Fine-grained SMT on the GPU

Nick

Veteran
Hi all,

I've been trying to understand the new GPU architectures' implementation details, and while I think I grasp the bulk of it, I'm curious about the SMT capabilities.

Say we have a pixel shader full of MAD instructions, and a vertex shader full of special-function instructions, do they execute concurrently and maximize ALU usage? Likewise, if the top half of a pixel shader is full of MAD instructions, and the bottom half is full of special-function instructions, and hard dependencies exist between the parts, do other batches of pixels (i.e. threads) increase ALU utilization?

Or is this form of 'Hyper-Threading' still a CPU-only feature (to be reintroduced by Nehalem)? If it is, what can be excpected for the foreseeable future?

Thanks,

Nicolas

Edit: Since Arun clarified that ADD and MUL use the same ALU (at least on G80), I've changed the example to MAD and special-function.
 
Last edited by a moderator:
There are [generally] two major types of SMT implementations -- one, like Hyper Threading, aimed to actually fill the pipeline gaps of potentially unused resources (thin of a long pipeline) and the other found in much more simple architectures (SUN's Niagara) targeting to cover instruction/operation dependences in a relatively short and in-order (eg. simple) pipe. The last one is more attractive, because of the prospect of supporting much more "virtual" threads in-flight on a shared resource in a heavily threaded environment.
It's all about code nature and the compiler output.
 
The MAD is a single instruction executed in a single unit; I'm not aware of any architecture that benefits from SMT in that scenario :) If the unit was divided in two, you'd obviously need 6 registers per clock, rather than 4. Also, scheduling complexity in general would be higher, you'd need more threads being handled at the same time, etc. - it really doesn't make sense for a GPU to do that, imo.
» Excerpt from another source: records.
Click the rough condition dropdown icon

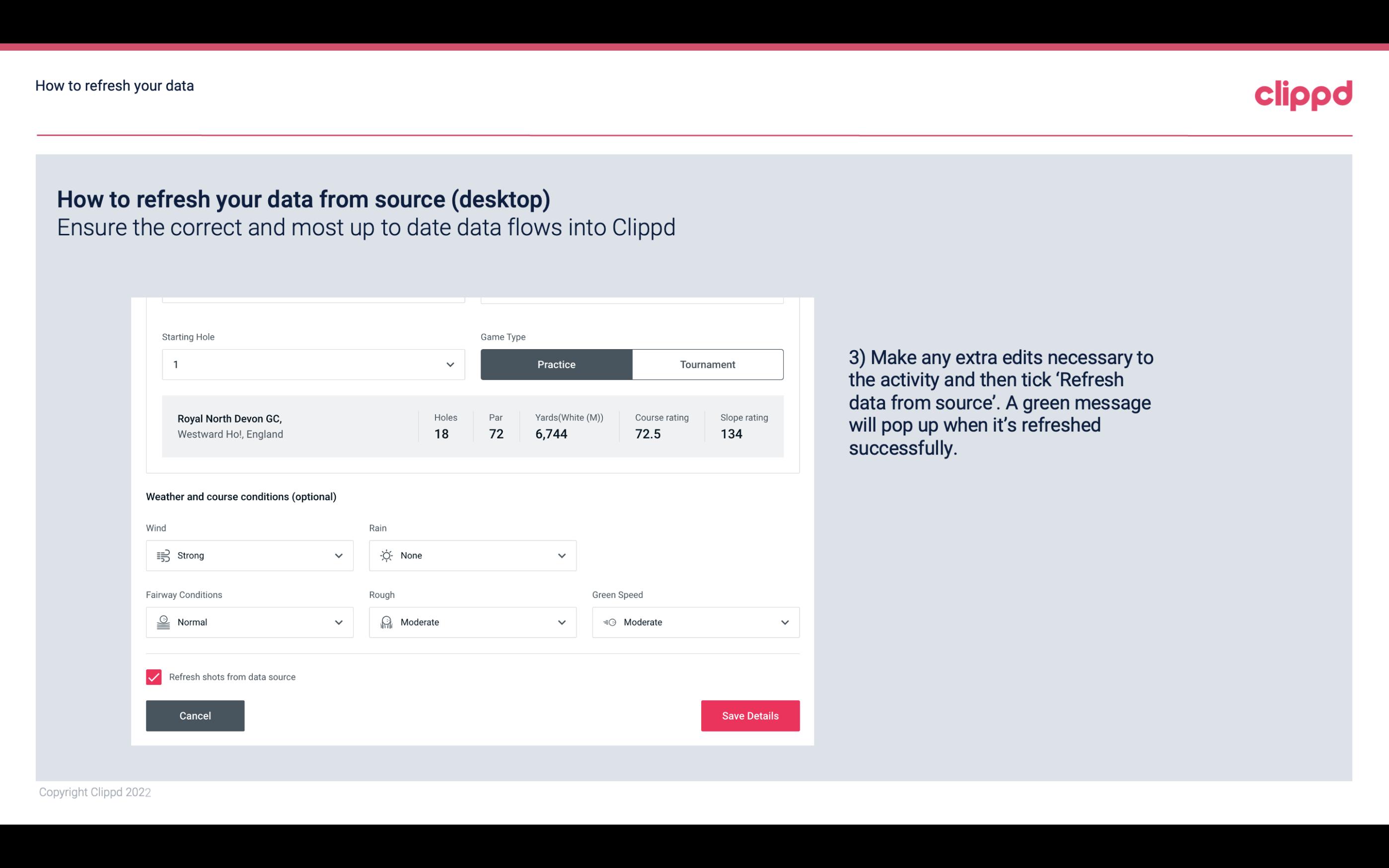pyautogui.click(x=560, y=622)
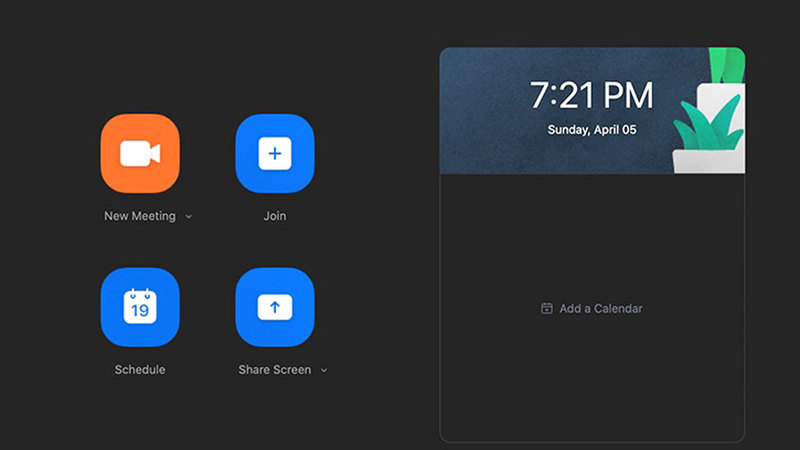
Task: Open the Add a Calendar link
Action: tap(600, 309)
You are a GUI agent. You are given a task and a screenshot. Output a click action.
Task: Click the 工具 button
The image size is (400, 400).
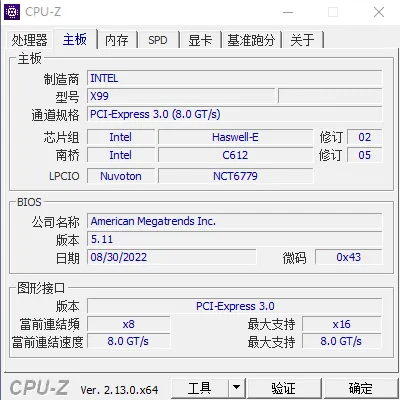click(200, 388)
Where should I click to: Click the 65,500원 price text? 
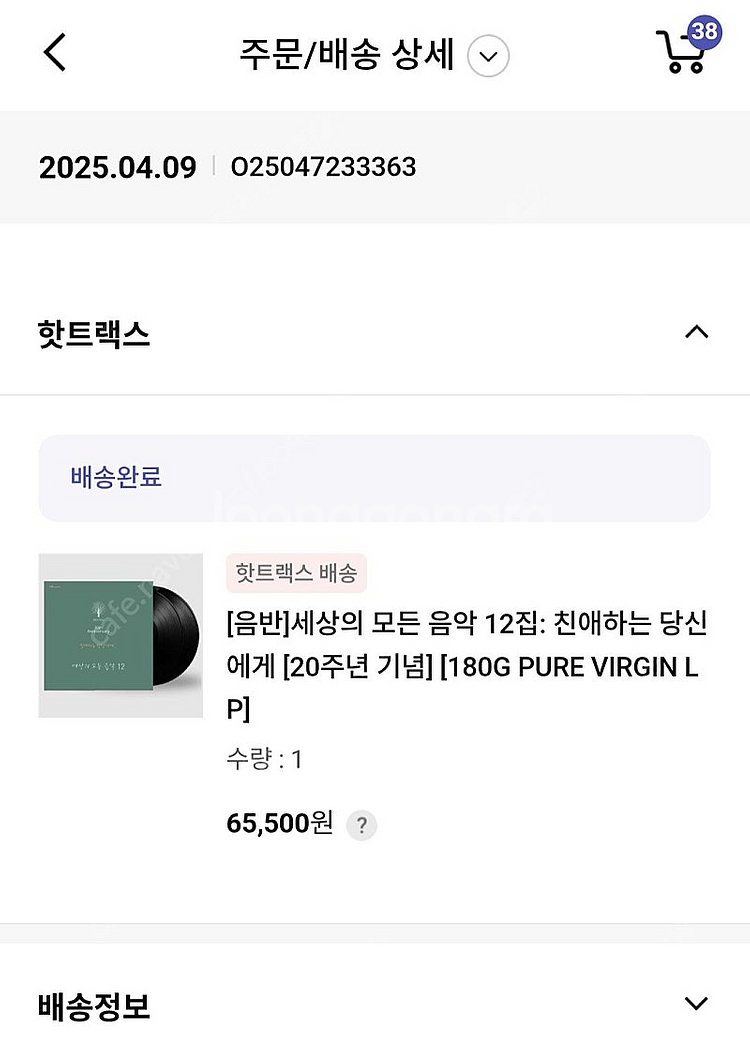pos(279,824)
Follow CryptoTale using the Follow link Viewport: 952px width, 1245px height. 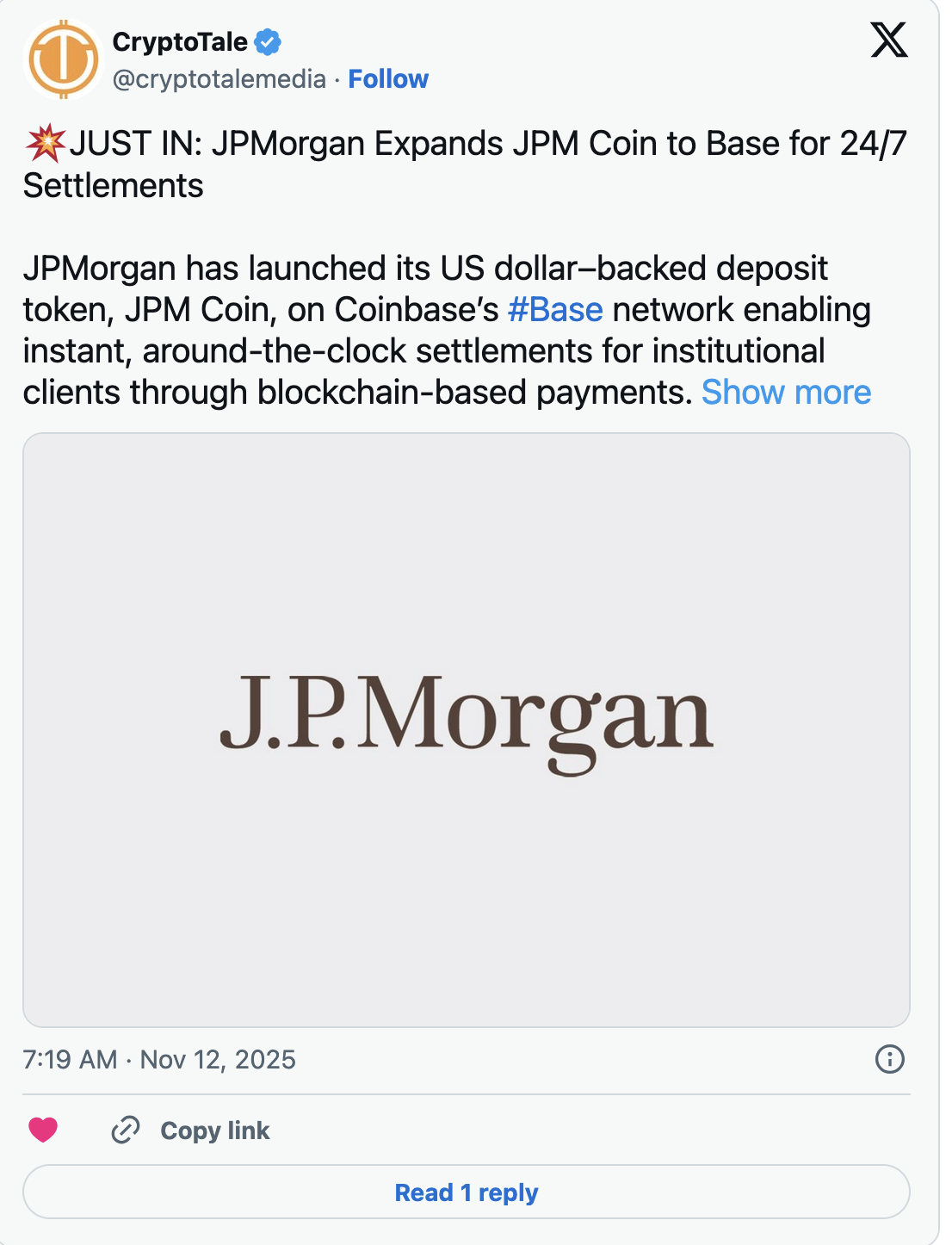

And to follow on what fellix said, if you divide SMT that way, you could argue that GPUs are like even more exotic versions of Niagara with ultra-wide FPUs. (okay, it's a stretch, I know!)
 
There are [generally] two major types of SMT implementations -- one, like Hyper Threading, aimed to actually fill the pipeline gaps of potentially unused resources (thin of a long pipeline) and the other found in much more simple architectures (SUN's Niagara) targeting to cover instruction/operation dependences in a relatively short and in-order (eg. simple) pipe. The last one is more attractive, because of the prospect of supporting much more "virtual" threads in-flight on a shared resource in a heavily threaded environment.
How are these fundamentally different? As far as I can tell they're both the same kind of SMT, and the difference is really the out-of-order or in-order nature of the architecture. Or am I missing some crucial difference between these two that affects SMT itself?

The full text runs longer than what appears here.